>>>

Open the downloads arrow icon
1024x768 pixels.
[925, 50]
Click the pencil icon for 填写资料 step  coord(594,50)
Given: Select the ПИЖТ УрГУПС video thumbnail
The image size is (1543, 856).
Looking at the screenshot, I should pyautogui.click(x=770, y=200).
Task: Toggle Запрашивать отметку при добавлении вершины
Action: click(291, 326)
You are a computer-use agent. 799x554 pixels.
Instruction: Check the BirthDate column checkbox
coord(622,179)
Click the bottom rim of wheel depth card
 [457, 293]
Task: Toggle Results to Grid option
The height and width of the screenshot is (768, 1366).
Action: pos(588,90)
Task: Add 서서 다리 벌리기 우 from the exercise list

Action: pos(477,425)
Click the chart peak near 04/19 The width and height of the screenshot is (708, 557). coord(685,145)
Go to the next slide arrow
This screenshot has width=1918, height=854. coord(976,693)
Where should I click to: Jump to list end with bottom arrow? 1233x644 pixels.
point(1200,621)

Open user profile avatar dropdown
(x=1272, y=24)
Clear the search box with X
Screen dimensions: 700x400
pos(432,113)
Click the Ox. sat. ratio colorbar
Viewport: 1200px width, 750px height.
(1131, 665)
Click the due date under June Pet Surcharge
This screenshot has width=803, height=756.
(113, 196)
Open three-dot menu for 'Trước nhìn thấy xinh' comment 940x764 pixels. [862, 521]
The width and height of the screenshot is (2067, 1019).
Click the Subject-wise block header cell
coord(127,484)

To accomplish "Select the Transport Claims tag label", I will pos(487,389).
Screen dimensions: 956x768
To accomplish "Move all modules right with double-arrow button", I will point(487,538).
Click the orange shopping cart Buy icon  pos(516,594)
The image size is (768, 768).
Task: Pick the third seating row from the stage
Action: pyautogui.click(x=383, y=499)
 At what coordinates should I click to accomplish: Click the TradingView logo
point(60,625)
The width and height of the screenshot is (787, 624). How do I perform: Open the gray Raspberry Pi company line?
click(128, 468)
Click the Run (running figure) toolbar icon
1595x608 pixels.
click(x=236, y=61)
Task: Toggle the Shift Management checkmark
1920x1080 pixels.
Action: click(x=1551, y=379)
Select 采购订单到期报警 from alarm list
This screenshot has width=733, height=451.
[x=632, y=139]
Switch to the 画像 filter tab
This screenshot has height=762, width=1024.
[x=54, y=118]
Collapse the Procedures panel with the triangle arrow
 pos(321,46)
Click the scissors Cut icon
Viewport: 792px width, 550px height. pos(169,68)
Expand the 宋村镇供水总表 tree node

<<<

### What this task involves
Read through the material above, and whenever a line contains "will", copy it.

### Finished task
To accomplish "Select the Transport Claims tag label", I will pos(487,389).
To accomplish "Move all modules right with double-arrow button", I will point(487,538).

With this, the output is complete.